++++ ARTICLE
[flang-commits] [flang] b2a9501 - [flang][hlfir] Fixed associate-op codegen for optimized HLFIR.

Slava Zakharin via flang-commits flang-commits at lists.llvm.org
Wed Aug 23 09:48:33 PDT 2023


Author: Slava Zakharin
Date: 2023-08-23T09:48:25-07:00
New Revision: b2a9501080d05a33c47d518d9e6ab4ba45b38138

URL: https://github.com/llvm/llvm-project/commit/b2a9501080d05a33c47d518d9e6ab4ba45b38138
DIFF: https://github.com/llvm/llvm-project/commit/b2a9501080d05a33c47d518d9e6ab4ba45b38138.diff

LOG: [flang][hlfir] Fixed associate-op codegen for optimized HLFIR.

This effectively reverts D154715.

The issue appears as the dialect conversion error because we try to
erase an op that has already been erased. See the added LIT test case
with HLFIR that may appear as a result of CSE.
The `adaptor.getSource()` is an operation producing a tuple,
which does not have users, so `allOtherUsesAreSafeForAssociate`
just looks at the empty list of users. So we get completely wrong
answers from it. This causes problems with the following
`eraseAllUsesInDestroys` that tries to remove the `DestroyOp` twice
during both `hflir.associate` processing.

But we also cannot use `associate.getSource()` *efficiently*, because
the original users may still hang around: one example is the original body
of hlfir.elemental (see D154715), another example is other already converted
AssociateOp's that are pending removal in the rewriter
(that is why we have a temporary created for each hlfir.associate
in the newly added LIT case).

This patch just fixes the correctness issue. I think we have to separate
the buffer reuse analysis from the conversion itself.

I also tried to address the issues with the cloned bodies of `hlfir.elemental`,
but this should not matter since D155778: if `hlfir.associate` is inside
`hlfir.elemental`, it will end up inside a do-loop body region, so the early
exit added in D155778 will prevent the buffer reuse.

Reviewed By: tblah

Differential Revision: https://reviews.llvm.org/D158471

Added: 
    

Modified: 
    flang/lib/Optimizer/HLFIR/Transforms/BufferizeHLFIR.cpp
    flang/test/HLFIR/associate-codegen.fir

Removed: 
    


################################################################################
diff  --git a/flang/lib/Optimizer/HLFIR/Transforms/BufferizeHLFIR.cpp b/flang/lib/Optimizer/HLFIR/Transforms/BufferizeHLFIR.cpp
index 6db99b3f66c807..6fde7cffb11a4c 100644
--- a/flang/lib/Optimizer/HLFIR/Transforms/BufferizeHLFIR.cpp
+++ b/flang/lib/Optimizer/HLFIR/Transforms/BufferizeHLFIR.cpp
@@ -25,6 +25,7 @@
 #include "flang/Optimizer/HLFIR/HLFIRDialect.h"
 #include "flang/Optimizer/HLFIR/HLFIROps.h"
 #include "flang/Optimizer/HLFIR/Passes.h"
+#include "mlir/IR/Dominance.h"
 #include "mlir/IR/PatternMatch.h"
 #include "mlir/Pass/Pass.h"
 #include "mlir/Pass/PassManager.h"
@@ -448,9 +449,10 @@ static bool allOtherUsesAreSafeForAssociate(mlir::Value value,
           mlir::isa<hlfir::GetLengthOp>(useOp)) {
         if (!endAssociate)
++++++++
++++ PROVIDED MATERIAL
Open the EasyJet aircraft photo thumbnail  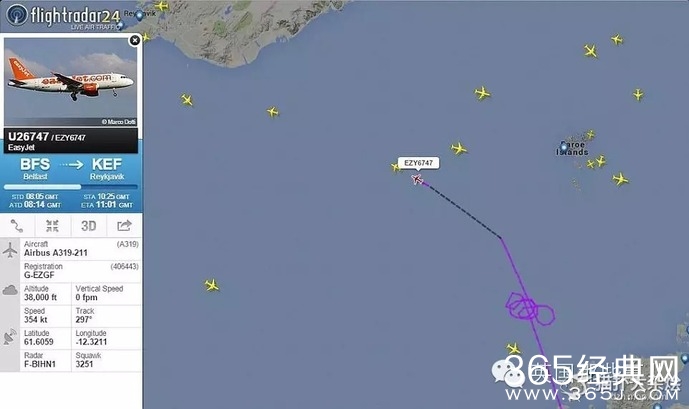[70, 82]
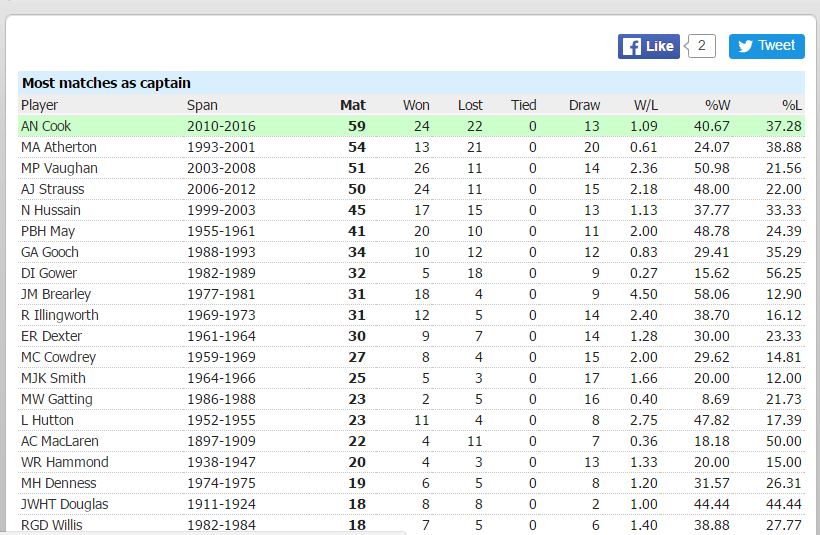Select MP Vaughan in the table
820x535 pixels.
click(59, 168)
++++++++
§ **TO BE DONE**
a) According to the flang commit on associate-op codegen, which earlier revision does the patch effectively revert?
b) Write what comes next in the flang commit on associate-op codegen, picking up right after its last line.

§ **ANSWERS BELOW**
a) D154715

b)
           continue;
-        // not known to occur in practice:
+        // If useOp dominates the endAssociate, then it is definitely safe.
         if (useOp->getBlock() != endAssociate->getBlock())
-          TODO(endAssociate->getLoc(), "Associate split over multiple blocks");
+          if (mlir::DominanceInfo{}.dominates(useOp, endAssociate))
+            continue;
         if (useOp->isBeforeInBlock(endAssociate))
           continue;
       }
@@ -530,14 +532,31 @@ struct AssociateOpConversion
       firVar = adjustVar(firVar, associateFirVarType);
       associate.getResult(1).replaceAllUsesWith(firVar);
       associate.getResult(2).replaceAllUsesWith(flag);
-      rewriter.replaceOp(associate, {hlfirVar, firVar, flag});
+      // FIXME: note that the AssociateOp that is being erased
+      // here will continue to be a user of the original Source
+      // operand (e.g. a result of hlfir.elemental), because
+      // the erasure is not immediate in the rewriter.
+      // In case there are multiple uses of the Source operand,
+      // the allOtherUsesAreSafeForAssociate() below will always
+      // see them, so there is no way to reuse the buffer.
+      // I think we have to run this analysis before doing
+      // the conversions, so that we can analyze HLFIR in its
+      // original form and decide which of the AssociateOp
+      // users of hlfir.expr can reuse the buffer (if it can).
+      rewriter.eraseOp(associate);
     };
 
     // If this is the last use of the expression value and this is an hlfir.expr
     // that was bufferized, re-use the storage.
     // Otherwise, create a temp and assign the storage to it.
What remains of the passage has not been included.